Studio album by Yo Gotti
- Released: November 19, 2013
- Recorded: 2012–13
- Genre: Hip hop
- Length: 49:28
- Label: CMG; Epic;
- Producer: Benny Pough (exec.); Sha Money XL (exec.); Yo Gotti (exec.); Arthur McArthur; Cool & Dre; Drumma Boy; David Versis; Honorable C.N.O.T.E.; Canei Finch; Greedy Money; Infamous; Jesse Wilson; Metro Boomin; Phatboiz; P-Lo; Lee On The Beats; Mike Will Made It; Sonny Digital; Trauma Tone; The Youngstars;

Yo Gotti chronology
| Live from the Kitchen (2012) | I Am (2013) | The Art of Hustle (2016) |

Singles from I Am
- "Act Right" Released: July 23, 2013; "King Shit" Released: October 7, 2013; "Cold Blood" Released: October 31, 2013; "I Know" Released: November 15, 2013;

= I Am (Yo Gotti album) =

I Am is the seventh studio album by American hip hop recording artist Yo Gotti. The album was released on November 19, 2013, by Epic and CMG. The album features guest appearances from T.I., Ne-Yo, Wale, Rich Homie Quan, J. Cole, Jeezy, Meek Mill, and YG, among others. The album was supported by the singles "Act Right" featuring YG and Jeezy, "King Shit" featuring T.I., "Cold Blood" featuring J. Cole and Canei Finch and "I Know" featuring Rich Homie Quan. The first and fourth singles were later certified gold by the RIAA.

==Background==
On May 28, 2013, Yo Gotti announced that his sixth studio album would be titled I Am. In July 2013, it was announced that the album would be released on November 19, 2013. On August 22, 2013, he announced the I Am Tour Dates, a tour in promotion of I Am which ran from September 14, 2013, until November 19, 2013, with supporting acts including YG, Zed Zilla, Shy Glizzy and Cash Out. On September 2, 2013, Yo Gotti released the mixtape Nov 19th: The Mixtape in promotion for the album.
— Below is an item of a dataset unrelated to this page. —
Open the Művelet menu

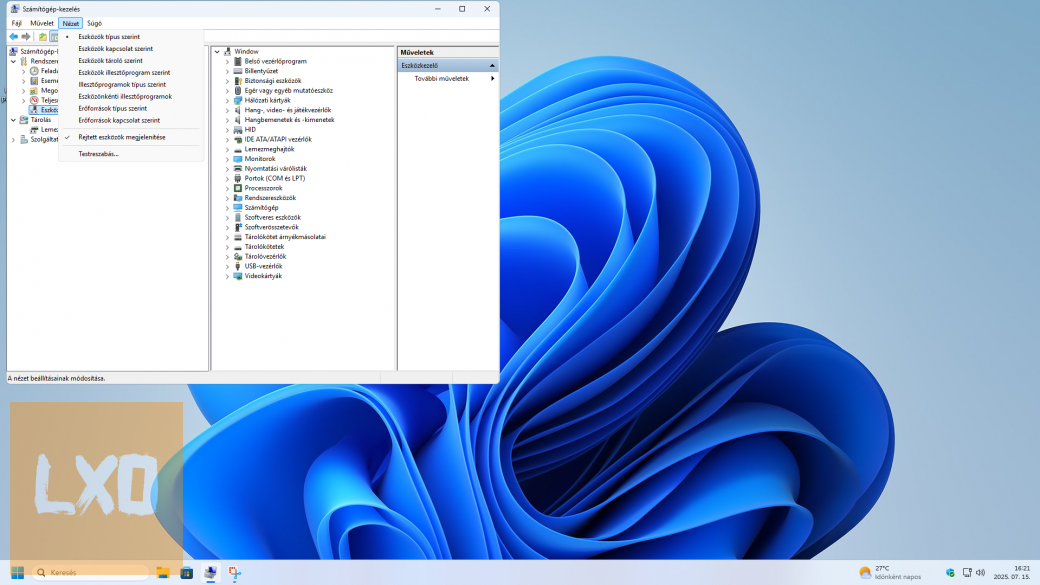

In a December 2013, interview with Mikey T The Movie Star, Yo Gotti spoke about how the album was received, saying: "We gettin' nothin' but good, positive feedback from the album. The numbers going fairly well. Most important to me, the fans loved it. Fans fuck wit' it. ...Just givin' the people what they want. I've seen a lot of growth with this album. We doing different platforms, TV shows, we doing shows in different markets. Just being on different blog sites. I'm seeing a lot of different things coming. I guess it's because of the growth of the material that I put out on this album."

==Singles==
On July 23, 2013, the album's first single "Act Right" featuring Jeezy and YG was released. On July 24, 2013, the music video for "Act Right" featuring Jeezy and YG was released. "Act Right" has since peaked at number 100 on the US Billboard Hot 100. On October 7, 2013, the album's second official single "King Shit" featuring T.I. was released to mainstream urban radio in the United States. On October 15, 2013, the music video for "King Shit" featuring T.I. was released. "King Shit" has since peaked at five on the US Billboard Bubbling Under R&B/Hip-Hop Singles chart.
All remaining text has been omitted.